Exact repetition of the data is the whole task.
BEGIN Information
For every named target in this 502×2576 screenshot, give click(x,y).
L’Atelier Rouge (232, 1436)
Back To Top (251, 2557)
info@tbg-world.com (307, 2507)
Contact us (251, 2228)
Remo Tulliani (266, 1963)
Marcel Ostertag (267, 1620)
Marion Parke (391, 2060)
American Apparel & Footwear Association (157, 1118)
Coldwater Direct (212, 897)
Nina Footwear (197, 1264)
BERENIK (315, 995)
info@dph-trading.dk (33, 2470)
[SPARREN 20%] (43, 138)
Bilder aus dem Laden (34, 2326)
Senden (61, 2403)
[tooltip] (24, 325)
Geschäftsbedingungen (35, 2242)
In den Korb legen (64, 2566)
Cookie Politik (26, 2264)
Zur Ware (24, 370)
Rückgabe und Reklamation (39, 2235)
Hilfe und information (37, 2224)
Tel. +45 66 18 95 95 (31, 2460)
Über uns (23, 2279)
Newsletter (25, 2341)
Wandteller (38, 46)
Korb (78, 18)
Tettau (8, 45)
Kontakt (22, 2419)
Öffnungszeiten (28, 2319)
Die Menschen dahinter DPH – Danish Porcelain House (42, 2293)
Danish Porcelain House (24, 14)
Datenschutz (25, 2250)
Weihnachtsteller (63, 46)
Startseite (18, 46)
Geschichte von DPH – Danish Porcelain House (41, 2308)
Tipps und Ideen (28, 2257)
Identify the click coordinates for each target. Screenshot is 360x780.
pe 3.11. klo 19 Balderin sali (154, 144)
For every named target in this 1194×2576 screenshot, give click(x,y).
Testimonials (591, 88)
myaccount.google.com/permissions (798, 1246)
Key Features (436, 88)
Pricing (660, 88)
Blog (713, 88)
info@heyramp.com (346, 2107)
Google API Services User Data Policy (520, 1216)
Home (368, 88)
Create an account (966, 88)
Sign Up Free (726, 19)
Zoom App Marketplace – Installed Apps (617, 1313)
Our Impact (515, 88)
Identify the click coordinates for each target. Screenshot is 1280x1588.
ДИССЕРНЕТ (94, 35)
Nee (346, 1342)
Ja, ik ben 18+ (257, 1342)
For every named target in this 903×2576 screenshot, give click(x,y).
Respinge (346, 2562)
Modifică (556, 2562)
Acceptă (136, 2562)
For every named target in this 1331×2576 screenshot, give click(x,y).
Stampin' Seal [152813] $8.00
END Information
Response -
For every named target in this 502×2576 screenshot, give click(x,y).
L’Atelier Rouge (232, 1436)
Back To Top (251, 2557)
info@tbg-world.com (307, 2507)
Contact us (251, 2228)
Remo Tulliani (266, 1963)
Marcel Ostertag (267, 1620)
Marion Parke (391, 2060)
American Apparel & Footwear Association (157, 1118)
Coldwater Direct (212, 897)
Nina Footwear (197, 1264)
BERENIK (315, 995)
info@dph-trading.dk (33, 2470)
[SPARREN 20%] (43, 138)
Bilder aus dem Laden (34, 2326)
Senden (61, 2403)
[tooltip] (24, 325)
Geschäftsbedingungen (35, 2242)
In den Korb legen (64, 2566)
Cookie Politik (26, 2264)
Zur Ware (24, 370)
Rückgabe und Reklamation (39, 2235)
Hilfe und information (37, 2224)
Tel. +45 66 18 95 95 (31, 2460)
Über uns (23, 2279)
Newsletter (25, 2341)
Wandteller (38, 46)
Korb (78, 18)
Tettau (8, 45)
Kontakt (22, 2419)
Öffnungszeiten (28, 2319)
Die Menschen dahinter DPH – Danish Porcelain House (42, 2293)
Danish Porcelain House (24, 14)
Datenschutz (25, 2250)
Weihnachtsteller (63, 46)
Startseite (18, 46)
Geschichte von DPH – Danish Porcelain House (41, 2308)
Tipps und Ideen (28, 2257)
Identify the click coordinates for each target. Screenshot is 360x780.
pe 3.11. klo 19 Balderin sali (154, 144)
For every named target in this 1194×2576 screenshot, give click(x,y).
Testimonials (591, 88)
myaccount.google.com/permissions (798, 1246)
Key Features (436, 88)
Pricing (660, 88)
Blog (713, 88)
info@heyramp.com (346, 2107)
Google API Services User Data Policy (520, 1216)
Home (368, 88)
Create an account (966, 88)
Sign Up Free (726, 19)
Zoom App Marketplace – Installed Apps (617, 1313)
Our Impact (515, 88)
Identify the click coordinates for each target. Screenshot is 1280x1588.
ДИССЕРНЕТ (94, 35)
Nee (346, 1342)
Ja, ik ben 18+ (257, 1342)
For every named target in this 903×2576 screenshot, give click(x,y).
Respinge (346, 2562)
Modifică (556, 2562)
Acceptă (136, 2562)
For every named target in this 1331×2576 screenshot, give click(x,y).
Stampin' Seal [152813] $8.00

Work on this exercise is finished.